## Prompt
Reproduce all the entries beneath this sentence exactly.

Source data:
<<<<
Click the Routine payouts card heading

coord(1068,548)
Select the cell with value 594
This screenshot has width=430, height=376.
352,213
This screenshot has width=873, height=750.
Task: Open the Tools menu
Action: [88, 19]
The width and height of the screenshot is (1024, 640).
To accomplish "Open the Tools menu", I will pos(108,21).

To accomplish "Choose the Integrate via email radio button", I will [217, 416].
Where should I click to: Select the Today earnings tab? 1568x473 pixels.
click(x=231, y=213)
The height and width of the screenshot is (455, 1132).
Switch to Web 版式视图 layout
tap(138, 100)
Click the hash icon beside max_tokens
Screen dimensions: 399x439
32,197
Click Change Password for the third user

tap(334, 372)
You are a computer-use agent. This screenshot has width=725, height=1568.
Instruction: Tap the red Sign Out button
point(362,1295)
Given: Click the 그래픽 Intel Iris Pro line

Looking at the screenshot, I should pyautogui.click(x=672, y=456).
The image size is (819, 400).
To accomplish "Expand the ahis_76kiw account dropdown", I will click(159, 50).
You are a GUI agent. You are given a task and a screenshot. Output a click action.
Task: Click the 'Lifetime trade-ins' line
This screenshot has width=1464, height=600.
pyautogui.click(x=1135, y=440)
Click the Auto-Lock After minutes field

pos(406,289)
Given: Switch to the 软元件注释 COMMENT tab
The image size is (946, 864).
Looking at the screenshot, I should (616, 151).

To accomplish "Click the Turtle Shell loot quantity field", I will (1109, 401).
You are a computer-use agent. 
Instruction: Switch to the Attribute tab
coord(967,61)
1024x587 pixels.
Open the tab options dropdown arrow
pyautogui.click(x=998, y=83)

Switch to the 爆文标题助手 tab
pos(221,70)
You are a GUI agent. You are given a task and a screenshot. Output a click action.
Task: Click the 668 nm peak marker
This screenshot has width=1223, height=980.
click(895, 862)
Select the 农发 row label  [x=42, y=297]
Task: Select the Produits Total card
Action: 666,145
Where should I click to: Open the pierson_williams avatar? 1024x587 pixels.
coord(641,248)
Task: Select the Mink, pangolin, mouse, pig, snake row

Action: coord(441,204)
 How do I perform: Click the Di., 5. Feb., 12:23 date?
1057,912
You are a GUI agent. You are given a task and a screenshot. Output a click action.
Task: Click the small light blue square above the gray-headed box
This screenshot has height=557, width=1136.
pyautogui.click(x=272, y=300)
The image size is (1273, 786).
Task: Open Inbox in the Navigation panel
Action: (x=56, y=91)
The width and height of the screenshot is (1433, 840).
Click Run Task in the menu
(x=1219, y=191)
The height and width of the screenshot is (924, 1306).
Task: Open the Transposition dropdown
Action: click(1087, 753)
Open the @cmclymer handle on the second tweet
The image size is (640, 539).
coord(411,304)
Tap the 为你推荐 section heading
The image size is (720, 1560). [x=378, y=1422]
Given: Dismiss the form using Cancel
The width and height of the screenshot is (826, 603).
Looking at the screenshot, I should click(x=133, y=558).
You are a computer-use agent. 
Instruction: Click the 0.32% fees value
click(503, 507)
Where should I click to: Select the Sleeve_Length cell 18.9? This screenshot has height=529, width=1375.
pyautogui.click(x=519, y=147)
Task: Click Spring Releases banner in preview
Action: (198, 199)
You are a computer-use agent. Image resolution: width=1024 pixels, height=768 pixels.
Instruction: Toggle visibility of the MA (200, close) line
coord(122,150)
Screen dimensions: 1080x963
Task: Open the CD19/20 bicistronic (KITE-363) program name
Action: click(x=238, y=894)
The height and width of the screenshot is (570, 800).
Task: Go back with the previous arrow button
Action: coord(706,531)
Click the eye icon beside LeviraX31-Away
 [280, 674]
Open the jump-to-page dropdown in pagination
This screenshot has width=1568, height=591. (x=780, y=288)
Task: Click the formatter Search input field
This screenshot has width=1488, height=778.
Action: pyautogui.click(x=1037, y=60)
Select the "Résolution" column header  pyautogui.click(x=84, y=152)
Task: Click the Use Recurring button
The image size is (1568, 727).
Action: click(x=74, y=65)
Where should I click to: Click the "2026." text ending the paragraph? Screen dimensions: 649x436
>>>>
## Answer space
Click the Routine payouts card heading

coord(1068,548)
Select the cell with value 594
This screenshot has width=430, height=376.
352,213
This screenshot has width=873, height=750.
Task: Open the Tools menu
Action: [88, 19]
The width and height of the screenshot is (1024, 640).
To accomplish "Open the Tools menu", I will pos(108,21).

To accomplish "Choose the Integrate via email radio button", I will [217, 416].
Where should I click to: Select the Today earnings tab? 1568x473 pixels.
click(x=231, y=213)
The height and width of the screenshot is (455, 1132).
Switch to Web 版式视图 layout
tap(138, 100)
Click the hash icon beside max_tokens
Screen dimensions: 399x439
32,197
Click Change Password for the third user

tap(334, 372)
You are a computer-use agent. This screenshot has width=725, height=1568.
Instruction: Tap the red Sign Out button
point(362,1295)
Given: Click the 그래픽 Intel Iris Pro line

Looking at the screenshot, I should pyautogui.click(x=672, y=456).
The image size is (819, 400).
To accomplish "Expand the ahis_76kiw account dropdown", I will click(159, 50).
You are a GUI agent. You are given a task and a screenshot. Output a click action.
Task: Click the 'Lifetime trade-ins' line
This screenshot has width=1464, height=600.
pyautogui.click(x=1135, y=440)
Click the Auto-Lock After minutes field

pos(406,289)
Given: Switch to the 软元件注释 COMMENT tab
The image size is (946, 864).
Looking at the screenshot, I should (616, 151).

To accomplish "Click the Turtle Shell loot quantity field", I will (1109, 401).
You are a computer-use agent. 
Instruction: Switch to the Attribute tab
coord(967,61)
1024x587 pixels.
Open the tab options dropdown arrow
pyautogui.click(x=998, y=83)

Switch to the 爆文标题助手 tab
pos(221,70)
You are a GUI agent. You are given a task and a screenshot. Output a click action.
Task: Click the 668 nm peak marker
This screenshot has width=1223, height=980.
click(895, 862)
Select the 农发 row label  [x=42, y=297]
Task: Select the Produits Total card
Action: 666,145
Where should I click to: Open the pierson_williams avatar? 1024x587 pixels.
coord(641,248)
Task: Select the Mink, pangolin, mouse, pig, snake row

Action: coord(441,204)
 How do I perform: Click the Di., 5. Feb., 12:23 date?
1057,912
You are a GUI agent. You are given a task and a screenshot. Output a click action.
Task: Click the small light blue square above the gray-headed box
This screenshot has height=557, width=1136.
pyautogui.click(x=272, y=300)
The image size is (1273, 786).
Task: Open Inbox in the Navigation panel
Action: (x=56, y=91)
The width and height of the screenshot is (1433, 840).
Click Run Task in the menu
(x=1219, y=191)
The height and width of the screenshot is (924, 1306).
Task: Open the Transposition dropdown
Action: click(1087, 753)
Open the @cmclymer handle on the second tweet
The image size is (640, 539).
coord(411,304)
Tap the 为你推荐 section heading
The image size is (720, 1560). [x=378, y=1422]
Given: Dismiss the form using Cancel
The width and height of the screenshot is (826, 603).
Looking at the screenshot, I should click(x=133, y=558).
You are a computer-use agent. 
Instruction: Click the 0.32% fees value
click(503, 507)
Where should I click to: Select the Sleeve_Length cell 18.9? This screenshot has height=529, width=1375.
pyautogui.click(x=519, y=147)
Task: Click Spring Releases banner in preview
Action: (198, 199)
You are a computer-use agent. Image resolution: width=1024 pixels, height=768 pixels.
Instruction: Toggle visibility of the MA (200, close) line
coord(122,150)
Screen dimensions: 1080x963
Task: Open the CD19/20 bicistronic (KITE-363) program name
Action: click(x=238, y=894)
The height and width of the screenshot is (570, 800).
Task: Go back with the previous arrow button
Action: coord(706,531)
Click the eye icon beside LeviraX31-Away
 [280, 674]
Open the jump-to-page dropdown in pagination
This screenshot has width=1568, height=591. (x=780, y=288)
Task: Click the formatter Search input field
This screenshot has width=1488, height=778.
Action: pyautogui.click(x=1037, y=60)
Select the "Résolution" column header  pyautogui.click(x=84, y=152)
Task: Click the Use Recurring button
The image size is (1568, 727).
Action: click(x=74, y=65)
Where should I click to: Click the "2026." text ending the paragraph? Screen dimensions: 649x436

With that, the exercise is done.